>>>>>

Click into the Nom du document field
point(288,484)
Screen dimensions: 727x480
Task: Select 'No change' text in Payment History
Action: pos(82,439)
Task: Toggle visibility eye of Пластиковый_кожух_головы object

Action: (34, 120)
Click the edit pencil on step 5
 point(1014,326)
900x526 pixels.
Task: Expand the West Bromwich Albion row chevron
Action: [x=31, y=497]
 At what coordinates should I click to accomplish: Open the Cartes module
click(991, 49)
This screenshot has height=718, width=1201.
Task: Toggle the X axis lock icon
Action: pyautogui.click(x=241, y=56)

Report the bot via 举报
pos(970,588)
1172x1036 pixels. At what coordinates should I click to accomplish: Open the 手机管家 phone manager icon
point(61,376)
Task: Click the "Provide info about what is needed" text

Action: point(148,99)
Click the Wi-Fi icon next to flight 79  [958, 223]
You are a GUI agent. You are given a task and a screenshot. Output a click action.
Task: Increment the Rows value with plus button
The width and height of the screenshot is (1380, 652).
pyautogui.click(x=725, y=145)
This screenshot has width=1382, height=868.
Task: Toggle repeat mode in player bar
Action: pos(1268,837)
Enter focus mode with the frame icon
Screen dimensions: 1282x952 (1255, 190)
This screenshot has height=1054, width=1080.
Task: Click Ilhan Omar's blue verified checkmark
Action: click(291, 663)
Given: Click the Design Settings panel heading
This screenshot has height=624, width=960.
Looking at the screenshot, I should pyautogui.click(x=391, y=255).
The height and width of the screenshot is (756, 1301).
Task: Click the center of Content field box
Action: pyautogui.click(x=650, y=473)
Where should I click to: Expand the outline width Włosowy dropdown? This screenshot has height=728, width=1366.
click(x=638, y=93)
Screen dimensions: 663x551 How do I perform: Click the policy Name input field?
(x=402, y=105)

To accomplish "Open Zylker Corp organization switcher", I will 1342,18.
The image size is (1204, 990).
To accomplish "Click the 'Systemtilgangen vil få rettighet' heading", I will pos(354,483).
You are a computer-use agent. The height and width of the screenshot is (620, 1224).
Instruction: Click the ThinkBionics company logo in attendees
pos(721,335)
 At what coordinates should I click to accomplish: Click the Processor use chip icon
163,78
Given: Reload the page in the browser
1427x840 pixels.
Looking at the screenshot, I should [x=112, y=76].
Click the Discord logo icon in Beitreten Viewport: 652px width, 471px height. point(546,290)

<<<<<

> TASK TO CARRY OUT
Copy out verbatim every line of the material from the line holding "info about what" through the last line of the material, with both ends included.

> COMPLETE ANSWER
Task: Click the "Provide info about what is needed" text

Action: point(148,99)
Click the Wi-Fi icon next to flight 79  [958, 223]
You are a GUI agent. You are given a task and a screenshot. Output a click action.
Task: Increment the Rows value with plus button
The width and height of the screenshot is (1380, 652).
pyautogui.click(x=725, y=145)
This screenshot has width=1382, height=868.
Task: Toggle repeat mode in player bar
Action: pos(1268,837)
Enter focus mode with the frame icon
Screen dimensions: 1282x952 (1255, 190)
This screenshot has height=1054, width=1080.
Task: Click Ilhan Omar's blue verified checkmark
Action: click(291, 663)
Given: Click the Design Settings panel heading
This screenshot has height=624, width=960.
Looking at the screenshot, I should pyautogui.click(x=391, y=255).
The height and width of the screenshot is (756, 1301).
Task: Click the center of Content field box
Action: pyautogui.click(x=650, y=473)
Where should I click to: Expand the outline width Włosowy dropdown? This screenshot has height=728, width=1366.
click(x=638, y=93)
Screen dimensions: 663x551 How do I perform: Click the policy Name input field?
(x=402, y=105)

To accomplish "Open Zylker Corp organization switcher", I will 1342,18.
The image size is (1204, 990).
To accomplish "Click the 'Systemtilgangen vil få rettighet' heading", I will pos(354,483).
You are a computer-use agent. The height and width of the screenshot is (620, 1224).
Instruction: Click the ThinkBionics company logo in attendees
pos(721,335)
 At what coordinates should I click to accomplish: Click the Processor use chip icon
163,78
Given: Reload the page in the browser
1427x840 pixels.
Looking at the screenshot, I should [x=112, y=76].
Click the Discord logo icon in Beitreten Viewport: 652px width, 471px height. point(546,290)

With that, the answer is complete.